И вдруг происходит нечто ужасное. Ветер стихает. Словно остановленные магнитом, четыре парусника застывают посреди моря, хотя до спасительной гавани уже рукой подать, и вся орда вражеских гребных судов с дикими ликующими воплями набрасывается на четыре оцепеневших корабля, которые, словно четыре башни, недвижно замерли среди волн. Подобно псам, вцепившимся в матерого оленя, мелкие корабли цепляются абордажными крючьями за борта больших, рубят топорами дерево обшивки, чтобы их потопить, все новые и новые матросы карабкаются вверх по якорным цепям, швыряя факелы и горящие головни в паруса, чтобы их поджечь. Командир турецкой армады решительно направляет свой адмиральский корабль к транспортному судну, идет на таран; и вот уж оба корабля намертво сцепились друг с другом. Поначалу генуэзские матросы, в латах и шлемах, защищенные высокими бортами, обороняются от карабкающихся врагов, отбивают их секирами, и камнями, и греческим огнем. Но скоро схватка закончится. Обороняющихся слишком мало, атакующих слишком много. Пропали генуэзские корабли.
Ужасное зрелище для тысяч людей на стенах! С соблазнительно близкой дистанции, с какой народ на ипподроме следит за кровавыми схватками, с мучительно близкой дистанции они сейчас невооруженным глазом следят за морским сражением, в котором своих, кажется, ждет неизбежная гибель, ведь самое большее через два часа четыре корабля на морской арене будут повержены вражеской ордой. Напрасно стремилась к ним помощь, напрасно! Отчаявшиеся греки на валах Константинополя, всего лишь на расстоянии полета камня от своих братьев, кричат, сжимая кулаки в бессильной ярости, оттого что не в силах помочь спасителям. Одни стараются бурной жестикуляцией подбодрить сражающихся друзей. Другие, воздев руки к небу, призывают Христа, и архангела Михаила, и всех святых заступников своих церквей и монастырей, что многие века защищали Византию, сотворить чудо. А на противоположном галатском берегу турки ждут, и кричат, и так же горячо молятся о победе своих: море обернулось ареной, морское сражение – гладиаторскими играми. Во весь опор прискакал сюда и сам султан. Окруженный пашами, он на коне заходит в море, так что полы халата намокают, и, сложив ладони рупором, гневно выкрикивает приказ любой ценой захватить христианские корабли. Снова и снова, когда одна из его галер отброшена, он бранится и грозит адмиралу обнаженным кривым клинком: «Если не победишь, живым не возвращайся!»
Четыре христианских корабля пока держат оборону.

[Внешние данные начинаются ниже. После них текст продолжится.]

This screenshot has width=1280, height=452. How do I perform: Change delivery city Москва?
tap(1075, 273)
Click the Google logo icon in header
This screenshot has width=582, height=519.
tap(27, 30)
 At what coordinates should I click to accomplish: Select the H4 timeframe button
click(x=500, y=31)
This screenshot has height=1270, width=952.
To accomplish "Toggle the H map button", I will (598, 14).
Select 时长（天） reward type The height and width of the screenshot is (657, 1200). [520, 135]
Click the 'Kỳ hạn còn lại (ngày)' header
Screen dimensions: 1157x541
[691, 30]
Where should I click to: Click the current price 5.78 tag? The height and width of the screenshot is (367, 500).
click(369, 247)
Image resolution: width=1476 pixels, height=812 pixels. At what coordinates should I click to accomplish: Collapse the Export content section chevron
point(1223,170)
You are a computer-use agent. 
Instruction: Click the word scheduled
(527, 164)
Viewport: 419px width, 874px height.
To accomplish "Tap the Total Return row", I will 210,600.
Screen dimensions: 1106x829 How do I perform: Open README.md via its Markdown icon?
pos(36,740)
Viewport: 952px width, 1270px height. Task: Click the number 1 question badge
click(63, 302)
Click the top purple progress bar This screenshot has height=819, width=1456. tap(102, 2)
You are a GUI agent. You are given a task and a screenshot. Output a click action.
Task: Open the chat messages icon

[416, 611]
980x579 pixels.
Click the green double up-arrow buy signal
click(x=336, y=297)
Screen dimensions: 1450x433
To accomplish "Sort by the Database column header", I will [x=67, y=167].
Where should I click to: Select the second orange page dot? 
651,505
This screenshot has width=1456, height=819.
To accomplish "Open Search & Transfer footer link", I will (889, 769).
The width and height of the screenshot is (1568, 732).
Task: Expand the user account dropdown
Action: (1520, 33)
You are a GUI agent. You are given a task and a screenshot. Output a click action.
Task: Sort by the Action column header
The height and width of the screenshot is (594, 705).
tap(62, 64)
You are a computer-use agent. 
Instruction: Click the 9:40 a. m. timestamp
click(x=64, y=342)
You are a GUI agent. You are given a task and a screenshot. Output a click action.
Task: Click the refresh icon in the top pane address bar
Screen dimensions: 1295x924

Но бой подходит к концу, метательных снарядов, которыми они отгоняют турецкие галеры, уже почти не осталось, после многочасовой схватки с пятидесятикратно превосходящими силами противника у матросов устала рука. День клонится к вечеру, солнце опускается к горизонту. Еще час – и корабли, пусть даже не взятые на абордаж, все равно отнесет течением к занятому турками берегу за Галатой. Погибель, погибель, погибель!
И тут происходит то, что отчаявшимся, рыдающим, жалующимся византийским толпам кажется чудом. Внезапно возникает тихий шорох, внезапно задувает ветер. Он тотчас туго наполняет обвисшие паруса четырех кораблей. Ветер, желанный ветер вновь пробудился! Носы галеонов победно поднимаются, внезапным мощным рывком они устремляются вперед, раскидывают и топят атакующие галеры. Они свободны, они спасены. Под бурное многотысячное ликование на валах первый, второй, третий, четвертый корабль входит в надежную гавань, опущенную запорную цепь опять с лязгом поднимают, и за нею, рассеянная по волнам, остается бессильная орда турецких суденышек; ликующая надежда вновь пурпурным облаком воспаряет над мрачным, отчаявшимся городом.